Modulus and Additional Integer Math

Updated September 1, 2020

Status

Champion: Peter Hoddie (assisted by Dan Ehrenberg)

Stage: 0

Motivation

This proposal consists of two related extensions to the Math object: integer math and true modulus.

Integer Math

Integer math operations are often more efficient than floating point math. This tends to be true even in hardware with an FPU.

While ECMA-262 defines mathematical operations in terms of floating point numbers, some engines (XS) and ECMAScript compilers (Emscripten) implement optimizations to use integers where the result is unobservable.

Engines can infer some situations where integer optimizations are possible, but it is not always practical. For this reason, ES6 added Math.imul to allow source text to directly express a 32-bit signed integer multiply operation.

This proposal introduces additional static methods on Math for signed 32-bit integer values.

Modulus

The % operator is often incorrectly referred to as the "modulo operator" but the actual operation is remainder:

Remainder and modulo operations are equivalent for positive inputs, but not negative values. This article describes the differences.

Brendan Eich recently noted:

...we still need to add mod (as distinct from C-like %) to JS.

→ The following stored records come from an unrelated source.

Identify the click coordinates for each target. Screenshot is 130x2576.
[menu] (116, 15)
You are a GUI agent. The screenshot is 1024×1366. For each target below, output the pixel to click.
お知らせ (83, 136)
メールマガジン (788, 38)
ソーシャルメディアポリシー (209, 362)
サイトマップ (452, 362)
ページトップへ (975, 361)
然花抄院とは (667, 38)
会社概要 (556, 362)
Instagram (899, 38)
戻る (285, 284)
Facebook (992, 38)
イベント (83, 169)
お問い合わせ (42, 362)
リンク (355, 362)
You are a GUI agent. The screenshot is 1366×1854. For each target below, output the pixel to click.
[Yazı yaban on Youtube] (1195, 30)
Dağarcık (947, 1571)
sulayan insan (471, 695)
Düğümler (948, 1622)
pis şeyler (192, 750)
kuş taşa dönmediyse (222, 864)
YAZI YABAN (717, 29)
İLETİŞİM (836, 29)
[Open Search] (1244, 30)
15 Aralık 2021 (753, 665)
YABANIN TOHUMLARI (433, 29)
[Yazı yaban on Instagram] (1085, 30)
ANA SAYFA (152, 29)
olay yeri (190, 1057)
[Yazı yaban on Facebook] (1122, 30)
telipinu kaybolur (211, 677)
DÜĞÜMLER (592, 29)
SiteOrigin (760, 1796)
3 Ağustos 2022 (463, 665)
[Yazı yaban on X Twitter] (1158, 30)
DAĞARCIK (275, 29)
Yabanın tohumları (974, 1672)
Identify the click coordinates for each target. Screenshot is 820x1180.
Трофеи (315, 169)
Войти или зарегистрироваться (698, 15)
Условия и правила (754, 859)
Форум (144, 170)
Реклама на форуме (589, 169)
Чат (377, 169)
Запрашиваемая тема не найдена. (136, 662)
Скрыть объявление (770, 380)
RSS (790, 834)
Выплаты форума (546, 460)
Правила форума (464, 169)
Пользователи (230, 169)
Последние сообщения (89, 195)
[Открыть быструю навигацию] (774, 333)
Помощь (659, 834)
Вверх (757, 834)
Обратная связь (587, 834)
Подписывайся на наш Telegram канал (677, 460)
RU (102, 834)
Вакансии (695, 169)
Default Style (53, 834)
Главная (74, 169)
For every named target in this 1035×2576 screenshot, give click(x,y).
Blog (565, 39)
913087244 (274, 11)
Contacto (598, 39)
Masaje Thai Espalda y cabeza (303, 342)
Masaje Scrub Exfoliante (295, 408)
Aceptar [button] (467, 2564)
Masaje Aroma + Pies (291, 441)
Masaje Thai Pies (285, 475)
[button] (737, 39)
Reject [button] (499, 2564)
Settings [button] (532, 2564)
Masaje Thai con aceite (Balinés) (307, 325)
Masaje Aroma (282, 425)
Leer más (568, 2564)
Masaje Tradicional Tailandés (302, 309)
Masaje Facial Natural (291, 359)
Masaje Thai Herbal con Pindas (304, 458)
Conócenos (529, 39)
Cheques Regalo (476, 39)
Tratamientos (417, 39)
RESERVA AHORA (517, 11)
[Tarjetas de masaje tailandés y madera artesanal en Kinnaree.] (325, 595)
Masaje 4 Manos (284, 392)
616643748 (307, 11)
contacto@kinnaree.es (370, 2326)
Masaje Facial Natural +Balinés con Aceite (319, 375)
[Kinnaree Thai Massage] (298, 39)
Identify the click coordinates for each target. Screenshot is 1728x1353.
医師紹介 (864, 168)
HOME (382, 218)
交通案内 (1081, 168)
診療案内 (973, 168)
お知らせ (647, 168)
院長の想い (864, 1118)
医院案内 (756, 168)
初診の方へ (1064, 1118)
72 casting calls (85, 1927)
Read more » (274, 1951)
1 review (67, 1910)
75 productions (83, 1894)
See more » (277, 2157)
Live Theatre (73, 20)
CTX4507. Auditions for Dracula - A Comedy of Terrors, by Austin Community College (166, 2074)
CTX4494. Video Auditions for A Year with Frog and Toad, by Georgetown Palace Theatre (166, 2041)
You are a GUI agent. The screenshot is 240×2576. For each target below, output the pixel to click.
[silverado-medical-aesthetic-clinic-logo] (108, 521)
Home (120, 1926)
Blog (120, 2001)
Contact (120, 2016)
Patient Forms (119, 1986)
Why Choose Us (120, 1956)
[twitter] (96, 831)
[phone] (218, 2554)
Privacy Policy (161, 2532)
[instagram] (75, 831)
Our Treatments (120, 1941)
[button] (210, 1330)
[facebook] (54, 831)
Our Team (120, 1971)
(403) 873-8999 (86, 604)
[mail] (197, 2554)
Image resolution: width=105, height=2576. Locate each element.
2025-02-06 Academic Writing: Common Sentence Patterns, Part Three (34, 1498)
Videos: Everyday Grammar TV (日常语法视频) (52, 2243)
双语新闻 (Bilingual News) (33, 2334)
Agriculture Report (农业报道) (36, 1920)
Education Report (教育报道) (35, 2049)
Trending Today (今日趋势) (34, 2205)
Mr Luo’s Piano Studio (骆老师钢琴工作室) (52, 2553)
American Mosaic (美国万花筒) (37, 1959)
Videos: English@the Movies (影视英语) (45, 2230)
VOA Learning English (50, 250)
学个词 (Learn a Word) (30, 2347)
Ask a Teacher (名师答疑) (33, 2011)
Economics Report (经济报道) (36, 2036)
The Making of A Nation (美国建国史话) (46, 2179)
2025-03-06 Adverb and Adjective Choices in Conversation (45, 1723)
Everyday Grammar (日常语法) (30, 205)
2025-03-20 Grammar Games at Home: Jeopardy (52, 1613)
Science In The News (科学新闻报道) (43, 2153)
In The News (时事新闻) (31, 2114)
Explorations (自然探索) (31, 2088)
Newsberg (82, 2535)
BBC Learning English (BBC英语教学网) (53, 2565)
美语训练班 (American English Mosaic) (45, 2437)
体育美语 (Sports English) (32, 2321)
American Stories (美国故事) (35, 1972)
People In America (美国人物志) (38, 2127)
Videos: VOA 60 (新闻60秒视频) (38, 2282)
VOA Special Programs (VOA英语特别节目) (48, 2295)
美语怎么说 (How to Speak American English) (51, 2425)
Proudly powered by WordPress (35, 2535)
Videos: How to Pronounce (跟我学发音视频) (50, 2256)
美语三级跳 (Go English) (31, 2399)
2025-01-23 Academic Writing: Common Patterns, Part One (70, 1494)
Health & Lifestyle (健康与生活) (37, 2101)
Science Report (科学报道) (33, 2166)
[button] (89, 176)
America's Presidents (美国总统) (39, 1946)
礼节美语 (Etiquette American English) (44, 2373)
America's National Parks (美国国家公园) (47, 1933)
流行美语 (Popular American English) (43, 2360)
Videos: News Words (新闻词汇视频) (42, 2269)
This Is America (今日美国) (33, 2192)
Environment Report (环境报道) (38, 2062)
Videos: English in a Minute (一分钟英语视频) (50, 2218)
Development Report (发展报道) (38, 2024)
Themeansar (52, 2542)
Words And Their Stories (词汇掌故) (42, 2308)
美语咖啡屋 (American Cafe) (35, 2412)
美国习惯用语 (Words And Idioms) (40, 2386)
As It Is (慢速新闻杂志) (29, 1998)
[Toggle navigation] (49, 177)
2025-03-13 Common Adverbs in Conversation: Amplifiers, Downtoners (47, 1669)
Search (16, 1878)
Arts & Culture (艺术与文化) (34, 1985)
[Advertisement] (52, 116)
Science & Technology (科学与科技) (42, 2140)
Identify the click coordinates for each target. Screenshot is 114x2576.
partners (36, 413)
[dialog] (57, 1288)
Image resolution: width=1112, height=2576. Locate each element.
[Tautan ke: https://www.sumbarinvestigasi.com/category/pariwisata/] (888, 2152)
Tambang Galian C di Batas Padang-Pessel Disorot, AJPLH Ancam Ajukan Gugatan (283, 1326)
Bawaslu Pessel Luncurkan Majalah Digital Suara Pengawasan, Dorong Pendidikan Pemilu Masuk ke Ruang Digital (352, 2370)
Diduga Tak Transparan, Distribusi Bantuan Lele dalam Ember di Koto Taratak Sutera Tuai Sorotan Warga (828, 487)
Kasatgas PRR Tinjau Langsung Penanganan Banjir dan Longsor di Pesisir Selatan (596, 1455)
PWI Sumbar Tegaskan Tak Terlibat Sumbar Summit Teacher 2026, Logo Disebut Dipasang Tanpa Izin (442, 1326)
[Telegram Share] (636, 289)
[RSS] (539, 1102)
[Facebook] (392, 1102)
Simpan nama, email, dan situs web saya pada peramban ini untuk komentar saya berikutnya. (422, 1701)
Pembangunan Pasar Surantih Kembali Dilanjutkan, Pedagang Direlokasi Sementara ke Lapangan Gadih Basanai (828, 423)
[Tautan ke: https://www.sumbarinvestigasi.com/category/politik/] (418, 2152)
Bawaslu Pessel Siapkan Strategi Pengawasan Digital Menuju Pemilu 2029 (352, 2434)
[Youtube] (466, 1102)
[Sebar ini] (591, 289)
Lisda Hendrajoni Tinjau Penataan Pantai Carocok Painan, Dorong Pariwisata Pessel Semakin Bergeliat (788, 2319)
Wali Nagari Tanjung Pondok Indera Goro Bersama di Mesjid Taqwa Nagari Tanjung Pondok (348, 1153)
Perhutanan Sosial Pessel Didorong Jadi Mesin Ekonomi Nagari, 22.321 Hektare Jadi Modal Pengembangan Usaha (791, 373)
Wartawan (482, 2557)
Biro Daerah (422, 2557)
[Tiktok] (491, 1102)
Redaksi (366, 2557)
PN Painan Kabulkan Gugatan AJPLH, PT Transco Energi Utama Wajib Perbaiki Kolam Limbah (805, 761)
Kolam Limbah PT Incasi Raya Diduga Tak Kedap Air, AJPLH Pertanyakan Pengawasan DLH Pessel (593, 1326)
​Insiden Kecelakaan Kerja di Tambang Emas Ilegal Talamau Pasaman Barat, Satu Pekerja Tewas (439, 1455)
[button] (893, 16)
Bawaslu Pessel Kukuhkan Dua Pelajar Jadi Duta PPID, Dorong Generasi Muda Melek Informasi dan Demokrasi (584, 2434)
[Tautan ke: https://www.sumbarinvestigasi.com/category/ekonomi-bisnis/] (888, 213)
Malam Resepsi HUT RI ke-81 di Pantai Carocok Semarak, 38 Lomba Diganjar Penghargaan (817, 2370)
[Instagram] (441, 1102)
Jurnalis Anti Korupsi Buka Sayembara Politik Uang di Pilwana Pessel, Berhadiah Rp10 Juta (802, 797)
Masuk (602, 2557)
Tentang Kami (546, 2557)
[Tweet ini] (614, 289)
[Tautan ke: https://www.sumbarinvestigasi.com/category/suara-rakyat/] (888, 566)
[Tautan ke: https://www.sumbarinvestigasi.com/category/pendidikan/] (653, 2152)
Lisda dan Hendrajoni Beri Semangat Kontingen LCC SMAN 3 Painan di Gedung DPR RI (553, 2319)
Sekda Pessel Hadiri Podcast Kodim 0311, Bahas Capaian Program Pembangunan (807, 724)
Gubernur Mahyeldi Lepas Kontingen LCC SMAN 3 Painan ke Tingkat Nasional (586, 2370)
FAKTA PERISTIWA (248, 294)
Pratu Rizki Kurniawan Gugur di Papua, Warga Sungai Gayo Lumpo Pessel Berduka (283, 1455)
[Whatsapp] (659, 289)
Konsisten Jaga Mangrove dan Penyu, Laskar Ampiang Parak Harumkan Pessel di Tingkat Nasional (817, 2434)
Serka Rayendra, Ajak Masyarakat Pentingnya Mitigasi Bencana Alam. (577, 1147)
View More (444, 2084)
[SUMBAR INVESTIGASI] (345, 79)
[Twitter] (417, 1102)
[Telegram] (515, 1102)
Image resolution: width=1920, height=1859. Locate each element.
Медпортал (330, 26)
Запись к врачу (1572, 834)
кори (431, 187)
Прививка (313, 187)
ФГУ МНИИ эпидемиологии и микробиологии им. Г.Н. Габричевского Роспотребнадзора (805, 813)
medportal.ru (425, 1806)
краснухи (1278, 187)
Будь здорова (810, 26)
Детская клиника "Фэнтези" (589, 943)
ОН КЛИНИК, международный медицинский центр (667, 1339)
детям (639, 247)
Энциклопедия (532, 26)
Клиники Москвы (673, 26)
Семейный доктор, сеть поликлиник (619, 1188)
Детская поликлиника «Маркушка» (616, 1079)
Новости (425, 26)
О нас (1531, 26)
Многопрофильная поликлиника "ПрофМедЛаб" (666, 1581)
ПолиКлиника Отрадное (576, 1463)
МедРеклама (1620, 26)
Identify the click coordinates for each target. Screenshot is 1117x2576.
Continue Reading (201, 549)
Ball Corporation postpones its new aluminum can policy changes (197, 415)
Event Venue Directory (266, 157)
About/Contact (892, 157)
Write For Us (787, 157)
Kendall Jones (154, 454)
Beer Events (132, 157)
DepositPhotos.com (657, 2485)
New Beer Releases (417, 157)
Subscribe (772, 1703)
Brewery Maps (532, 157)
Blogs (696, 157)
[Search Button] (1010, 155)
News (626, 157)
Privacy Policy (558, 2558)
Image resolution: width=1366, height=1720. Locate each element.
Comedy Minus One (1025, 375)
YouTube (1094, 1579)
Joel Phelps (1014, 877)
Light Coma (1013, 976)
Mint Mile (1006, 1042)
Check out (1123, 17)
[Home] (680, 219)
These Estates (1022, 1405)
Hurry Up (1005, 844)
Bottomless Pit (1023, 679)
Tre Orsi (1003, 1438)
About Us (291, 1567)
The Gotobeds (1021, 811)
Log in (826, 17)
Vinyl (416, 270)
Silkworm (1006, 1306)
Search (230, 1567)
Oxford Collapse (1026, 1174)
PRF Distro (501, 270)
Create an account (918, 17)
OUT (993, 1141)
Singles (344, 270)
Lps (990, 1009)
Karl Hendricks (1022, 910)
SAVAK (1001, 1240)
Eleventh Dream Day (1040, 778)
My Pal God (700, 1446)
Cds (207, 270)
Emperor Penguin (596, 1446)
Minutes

This proposal introduces additional static methods on Math for the modulus operation on Number and signed 32-bit integer values.

Use cases

  • Engine optimizations (targets without an FPU, in particular)
  • Compiler optimizations
  • Application optimizations - J5e (embedded robotics)

Description

  • Math.mod(x, y) – IEEE 754 modulus
  • Math.idiv(x, y) – Int32 division
  • Math.imod(x, y) – Int32 modulus
  • Math.idivmod(x, y) – Int32 division with modulus, returns [division result, modulus result]
  • Math.imuldiv(x, y, z) – Int32 multiply and divide with 64-bit intermediate result - (x * y) / z
  • Math.irem(x, y) – Int32 remainder

Comparison

Most languages provide some subset of these integer and modulo operations. This section contains examples from Python and Ruby.

Python

  • math.remainder and math.fmod

...fmod() is generally preferred when working with floats, while Python’s x % y is preferred when working with integers.

But... % is defined as "remainder"

  • //

floored quotient... Also referred to as integer division

  • divmod(x, y)

[returns] the pair (x // y, x % y)

Ruby

  • x.divmod(y) – returns [quotient, modulus]
  • x.modulo(y)x - y * (x / y).floor
  • x.remainder(y)x - y * (x / y).truncate.

Implementations

Polyfill/transpiler implementations

  • (none)

Native implementations

  • XS - initial implementation

Q&A

Q: Why not use operators instead of static methods?

A: This proposal follows the approach established by Math.imul. If ECMAScript supports operator overloading in the future, developers may apply operators here.

Q: Why does this need to be built-in, instead of being implemented in ECMAScript?

A: These static methods allow engines to optimize in ways that are impractical with equivalent functions implemented in ECMAScript.

Q: Do these static methods accept BigInt arguments?

A: No, to be consistent with the other static methods on Math, including Math.imul. There is no fundamental objection to supporting BigInt where it makes sense should that be the committee's preference.